Exercise objective: Please write out the excerpt on training a diffusion UNet in full, word for word.

Unet model is used to predict noise from the image. We’ll import the unet model from Diffusers library.

from diffusers import UNet2DModel

/usr/local/lib/python3.10/dist-packages/diffusers/utils/outputs.py:63: UserWarning: torch.utils._pytree._register_pytree_node is deprecated. Please use torch.utils._pytree.register_pytree_node instead.
  torch.utils._pytree._register_pytree_node(
/usr/local/lib/python3.10/dist-packages/diffusers/utils/outputs.py:63: UserWarning: torch.utils._pytree._register_pytree_node is deprecated. Please use torch.utils._pytree.register_pytree_node instead.
  torch.utils._pytree._register_pytree_node(

model = UNet2DModel(in_channels=1, out_channels=1, block_out_channels=(32, 64, 128, 128))

Training with a callback

Let’s first define the alphas and betas as discussed in the math section above.

betamin,betamax,n_steps = 0.0001,0.02,1000
beta = torch.linspace(betamin, betamax, n_steps)
alpha = 1.-beta
alphabar = alpha.cumprod(dim=0)
sigma = beta.sqrt()

Here’s how their plots look like.

plt.plot(beta);

plt.plot(alphabar)

plt.plot(sigma)

The noisify function adds Gaussian noise to the input images

def noisify(x0, ᾱ):
    device = x0.device
    n = len(x0)

Information provided:
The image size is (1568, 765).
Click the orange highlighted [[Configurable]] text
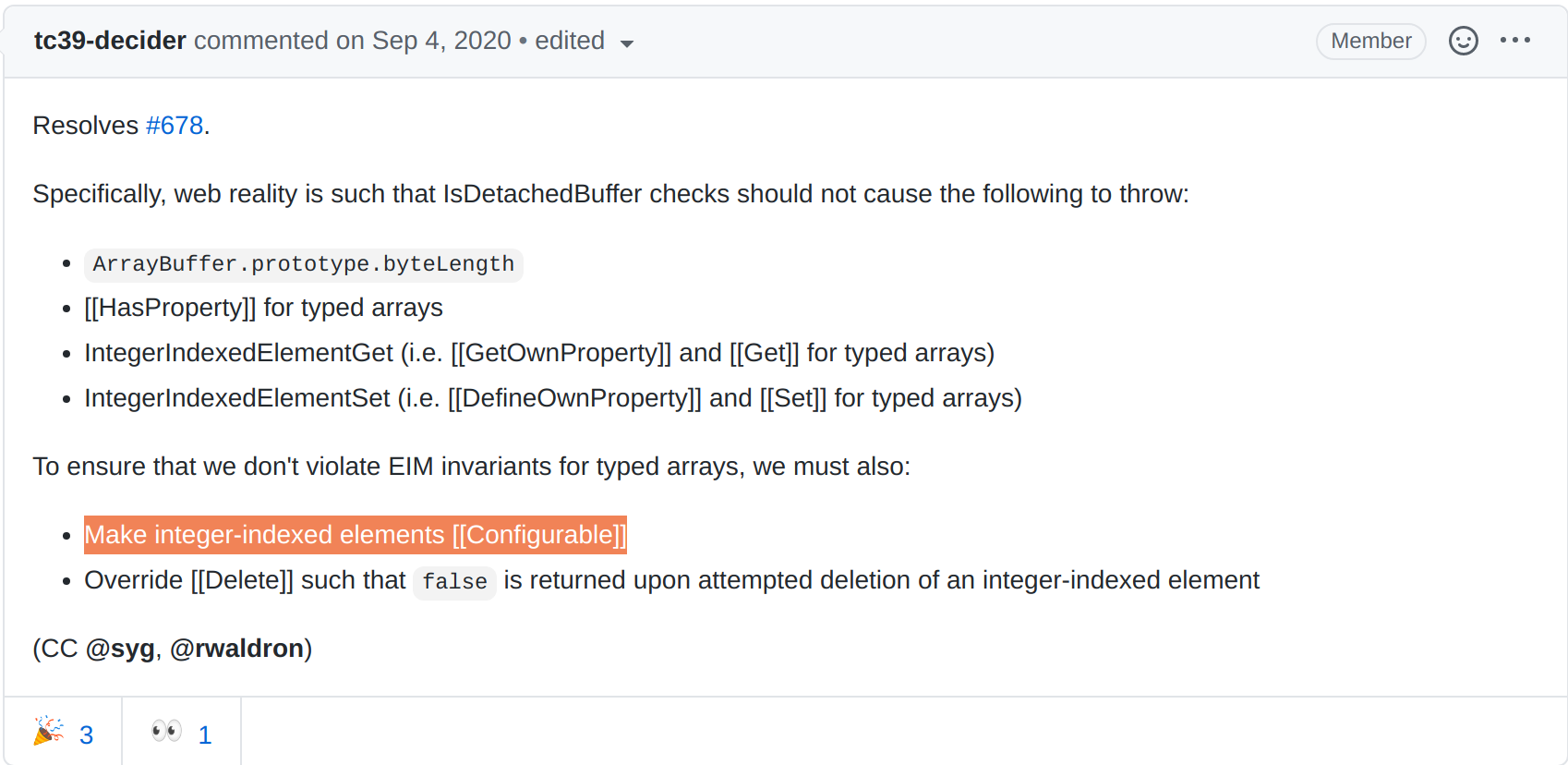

Finished task:
Unet model is used to predict noise from the image. We’ll import the unet model from Diffusers library.

from diffusers import UNet2DModel

/usr/local/lib/python3.10/dist-packages/diffusers/utils/outputs.py:63: UserWarning: torch.utils._pytree._register_pytree_node is deprecated. Please use torch.utils._pytree.register_pytree_node instead.
  torch.utils._pytree._register_pytree_node(
/usr/local/lib/python3.10/dist-packages/diffusers/utils/outputs.py:63: UserWarning: torch.utils._pytree._register_pytree_node is deprecated. Please use torch.utils._pytree.register_pytree_node instead.
  torch.utils._pytree._register_pytree_node(

model = UNet2DModel(in_channels=1, out_channels=1, block_out_channels=(32, 64, 128, 128))

Training with a callback

Let’s first define the alphas and betas as discussed in the math section above.

betamin,betamax,n_steps = 0.0001,0.02,1000
beta = torch.linspace(betamin, betamax, n_steps)
alpha = 1.-beta
alphabar = alpha.cumprod(dim=0)
sigma = beta.sqrt()

Here’s how their plots look like.

plt.plot(beta);

plt.plot(alphabar)

plt.plot(sigma)

The noisify function adds Gaussian noise to the input images

def noisify(x0, ᾱ):
    device = x0.device
    n = len(x0)